手術不能・進行非細胞肺がん二次治療のガイドライン

 ガイドラインにおいては海外ではエルロチニブは二次治療・三次治療の標準的な治療薬の一つとして報告がなされています。しかし、日本のガイドラインの記載においては2ndラインの治療はドセタキセルで行うよう勧められるグレードBとなっています。本剤のような上皮増殖因子受容体チロシンキナーゼ阻害剤の投与は勧めるだけの根拠は明確ではないとなっています。この理由はゲフィチニブのデータとの整合性がとれていない、あるいはゲフィチニブのデータもエルロチニブのデータもまだ不十分であるというところから、この状況になっております。
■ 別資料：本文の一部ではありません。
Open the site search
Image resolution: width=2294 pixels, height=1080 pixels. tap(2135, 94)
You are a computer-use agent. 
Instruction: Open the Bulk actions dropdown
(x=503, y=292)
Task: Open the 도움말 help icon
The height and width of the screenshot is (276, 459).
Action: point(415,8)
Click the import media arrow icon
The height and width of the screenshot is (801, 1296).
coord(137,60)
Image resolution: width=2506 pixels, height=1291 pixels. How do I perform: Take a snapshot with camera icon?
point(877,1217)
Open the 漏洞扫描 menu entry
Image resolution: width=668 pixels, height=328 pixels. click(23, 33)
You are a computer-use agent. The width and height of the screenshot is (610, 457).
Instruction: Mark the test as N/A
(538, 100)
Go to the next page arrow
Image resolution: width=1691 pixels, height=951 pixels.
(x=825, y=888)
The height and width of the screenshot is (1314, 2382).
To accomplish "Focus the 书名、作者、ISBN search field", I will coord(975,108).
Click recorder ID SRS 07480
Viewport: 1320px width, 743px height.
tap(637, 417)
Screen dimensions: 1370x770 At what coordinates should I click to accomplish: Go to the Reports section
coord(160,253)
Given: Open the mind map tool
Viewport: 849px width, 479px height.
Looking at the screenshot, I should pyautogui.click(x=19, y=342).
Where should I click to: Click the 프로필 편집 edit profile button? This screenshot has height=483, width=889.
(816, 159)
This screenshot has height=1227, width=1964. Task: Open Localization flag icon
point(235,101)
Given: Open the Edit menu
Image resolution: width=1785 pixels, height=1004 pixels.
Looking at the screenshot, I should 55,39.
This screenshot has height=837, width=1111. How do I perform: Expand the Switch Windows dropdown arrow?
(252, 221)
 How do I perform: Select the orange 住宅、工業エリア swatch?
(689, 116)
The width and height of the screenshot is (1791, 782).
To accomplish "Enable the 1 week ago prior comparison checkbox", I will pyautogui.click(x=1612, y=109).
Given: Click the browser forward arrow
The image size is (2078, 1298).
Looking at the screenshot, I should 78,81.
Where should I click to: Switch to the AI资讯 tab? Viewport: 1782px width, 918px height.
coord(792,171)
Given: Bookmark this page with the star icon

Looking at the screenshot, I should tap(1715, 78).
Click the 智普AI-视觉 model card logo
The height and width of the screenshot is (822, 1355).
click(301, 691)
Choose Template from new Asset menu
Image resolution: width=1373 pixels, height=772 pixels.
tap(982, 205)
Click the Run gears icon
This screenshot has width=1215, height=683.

従って、エルロチニブ投与においてはだ副作用と効果について患者さんに十分なインフォームドコンセントを行って投与する必要があろうかと思います。今後はエルロチニブの臨床試験あるいはゲフィチニブの第III相試験がでてくることによって、ガイドラインの位置づけというのが変わってくると思いますので、色々な情報を整理されたら良いかと思います。エルロチニブはゲフィチニブに比して薬物動態上、約3倍程度強いと言われております。これはC-maxあるいはAUCのデータからエルロチニブ150mgはゲフィチニブの700mg相当に値すると言われており、副作用の面から見ますとこのリッチアの違いがその部分に出たであろうと考えられます。効果についてはまだ実地治療の面で十分使われておりませんが、ゲフィチニブより広範囲の患者さんに効果があるのではないかと期待されております。現在、市販後調査が行われていますので、より有効な患者さんがどの程度いらっしゃるのか、あるいはゲフィチニブを使った患者さんにどのくらい効くのかなどについて、新しい情報が半年後、或いは1年後に出てくると期待されます。

icon おわりに

 まとめますとエルロチニブは上皮成長因子チロシンキナーゼ阻害剤で可能なかぎり効果の得られやすい患者さんを選択して用いるべきであろうと考えられます。どういう患者さんに用いるべきかと申しますと一つは標的因子、すなわちEGFR遺伝子変異のある患者さん、もしくは臨床背景で女性、線癌、非喫煙者などに優先的に使われるべきであろうと考えております。しかしながらエルロチニブの臨床試験の結果からそれ以外の患者さんにも有効な患者さんがいらっしゃる可能性もあります。このことに留意され実地治療で投与を検討されたらと考えます。また、今後はゲフィチニブとエルロチニブの使い分けが問題になってくるかと思いますので、専門家の先生方の色々な報告を参考に実地治療に活かしていただければと思います。現時点では韓国のデータでゲフィチニブを投与した患者さんにエルロチニブを使うと、15%の相効率があることが分かっており、非常に注目されるデータだと考えております。最後に分子標的薬の新しい概念の薬剤であり、特定の集団かもしれませんが、この薬剤投与は非常に有効な患者さんがいらっしゃることを認識し、我々使う側は慎重に使用し、薬を育てていくことが重要だろうと思います。